After working at some of the biggest studios in the country, Masterdisk, Classic Sound, Hit Factory, etc, why start over with your own place?

Scott Hull: This is really a continuation of all of the things I have been doing with music for the past 25 years. It was finally time to open my own shop and set up a mastering room that catered to the music business as it exists today. Cost conscious Major labels and the growing trend of independently produced mass-market music - that's where the next generation of music will emerge. The common man now has incredible tools at his disposal. He can make a hit record in his living room and change the way we think about modern music without conforming to the norms of major label marketing. A lot can happen in that environment and I'm excited to be at the service of those kinds of clients. The major label stuff is exciting for a different reason. That will always be part of my business. But it's important to look at what the creative and visionary music producers are doing. Right now they are financing their own projects and working within very tight budgets, but that might not always be the case.

How much of your work is with independent Labels and artists?

A great deal of my schedule is filled with wonderful independent label productions. In fact, I'm finding more and more that projects come to me for mastering as independently financed albums, and then get signed.

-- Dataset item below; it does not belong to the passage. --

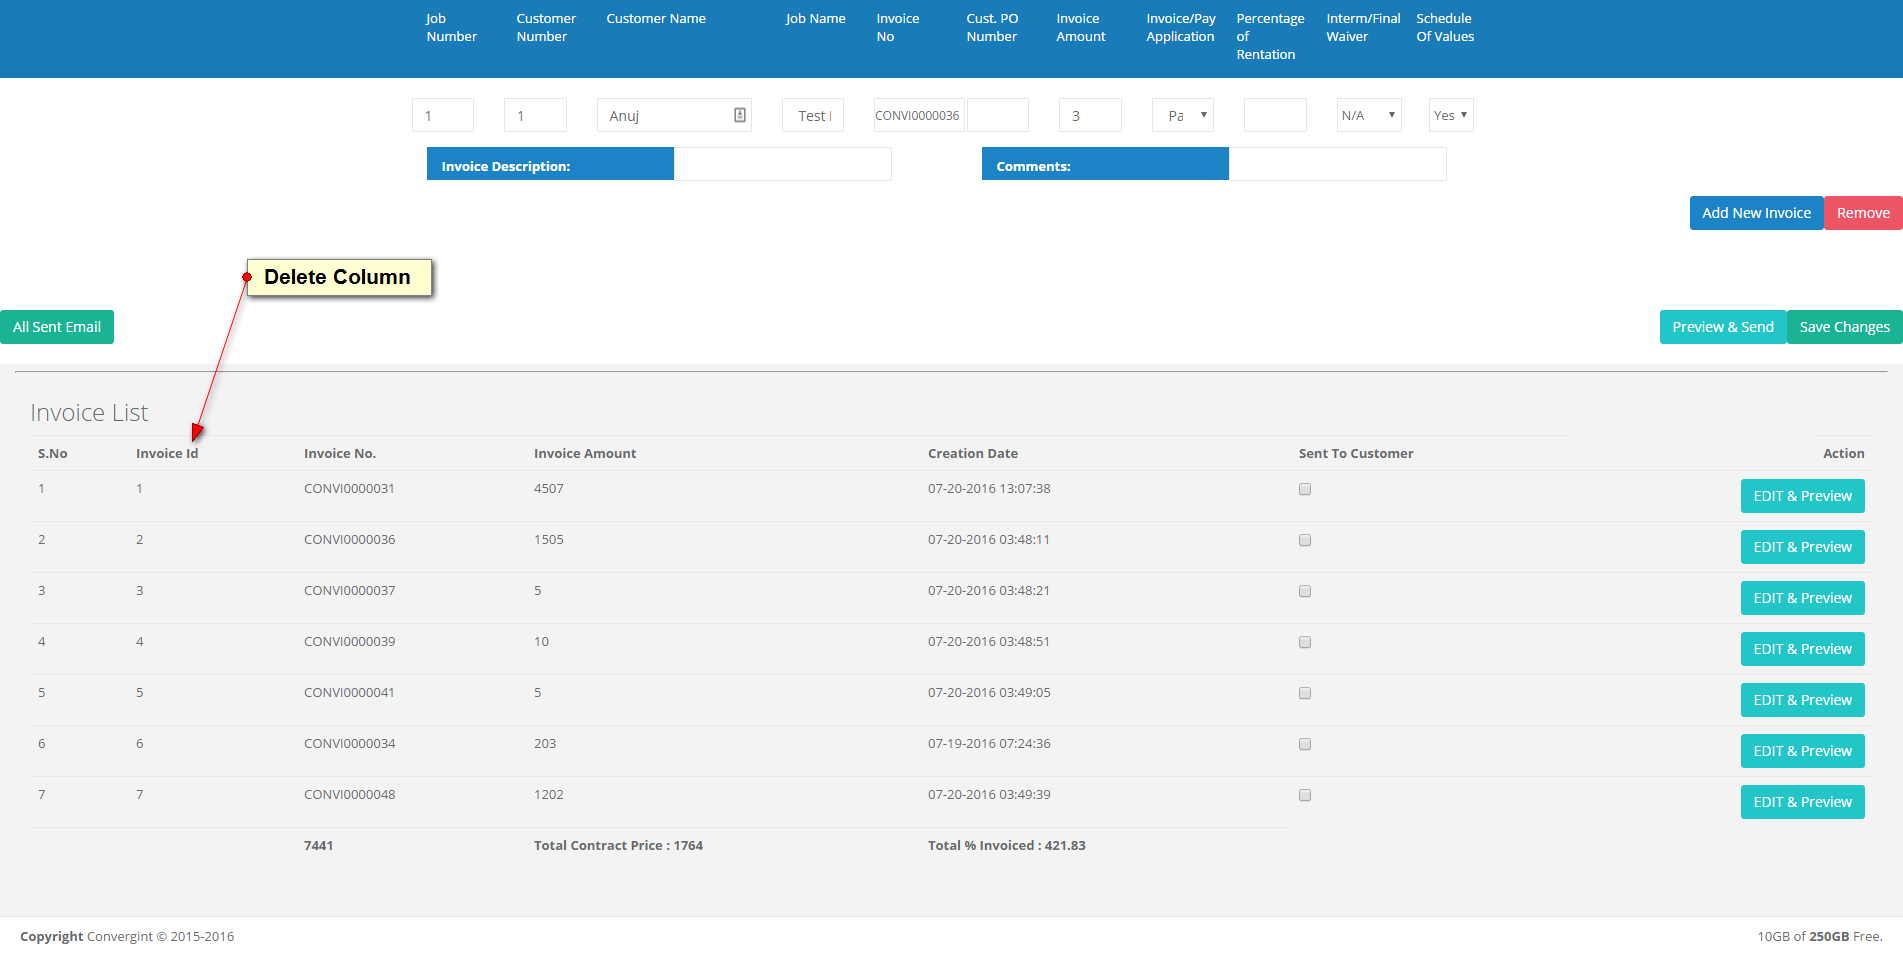Tick Sent To Customer for invoice CONVI0000048
1903x955 pixels.
[x=1305, y=795]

Later I get a call from the label to finalize the production master and make some edits. John Mayer's Room for Squares album actually came to me first as an independent label project. Aware Records had put that project together and I mastered it with John Alagia and John Mayer. Later Columbia Records picked it up and I also mastered that version with the Jack Joseph Puig remixes.

It is still an interesting comparison. The initial record being a bit more realistic and acoustic and artsy, and the major label release being more commercial radio oriented - less bass, vocals louder, able to translate even over the PA systems in a Home Depot. I have heard bits of that record now in every sort of playback environment. Hi-fi, headphones, car, in store, the deli where I get my egg sandwich, the TV, computer, MP3, and on and on. It's very interesting to hear the differences and similarities.